— Given data —

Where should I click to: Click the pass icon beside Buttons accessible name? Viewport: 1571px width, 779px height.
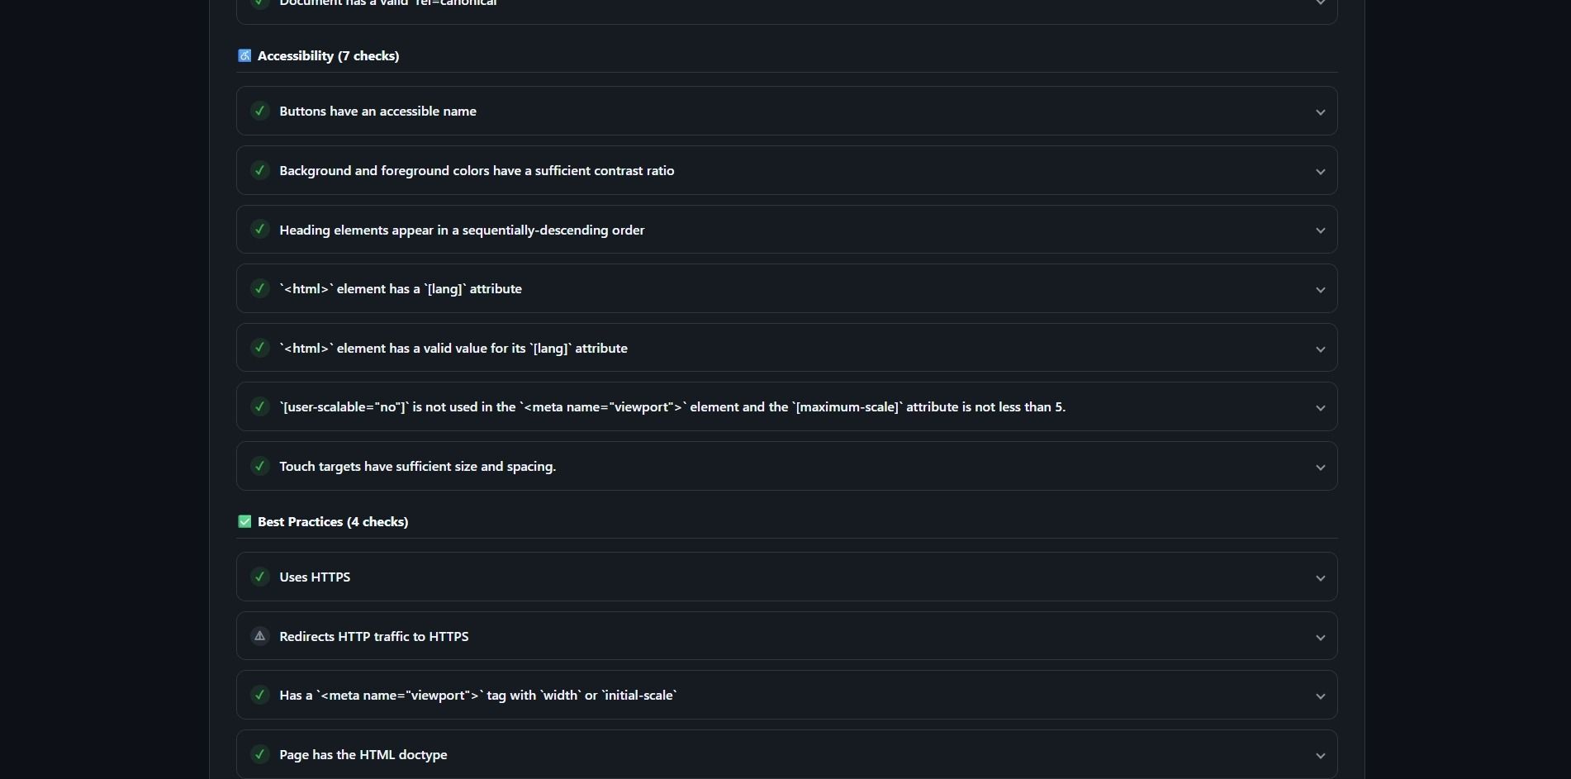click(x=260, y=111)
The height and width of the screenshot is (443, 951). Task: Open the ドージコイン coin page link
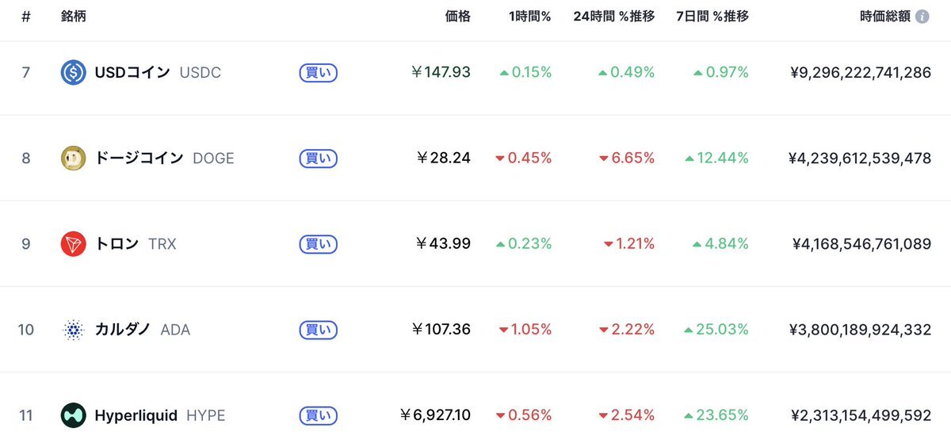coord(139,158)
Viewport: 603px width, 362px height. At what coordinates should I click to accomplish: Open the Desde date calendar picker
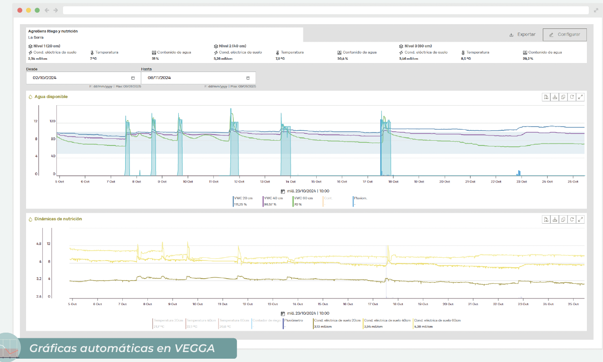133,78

— Exercise brief —
Rescale the listing above by reproducing every line, requests included, and multiplying each click coordinate in the answers by 1.95, rounding to whole numbers with halves rounded up. Leave the numbers in the requests unchanged, and omit the pictures from your answer.

— Solution to this exercise —
Where should I click to: Click the pass icon beside Buttons accessible name? Viewport: 1571px width, 779px height.
click(x=507, y=216)
The height and width of the screenshot is (443, 951). Task: Open the ドージコイン coin page link
coord(271,308)
Viewport: 603px width, 362px height. At what coordinates should I click to accomplish: Open the Desde date calendar picker
259,152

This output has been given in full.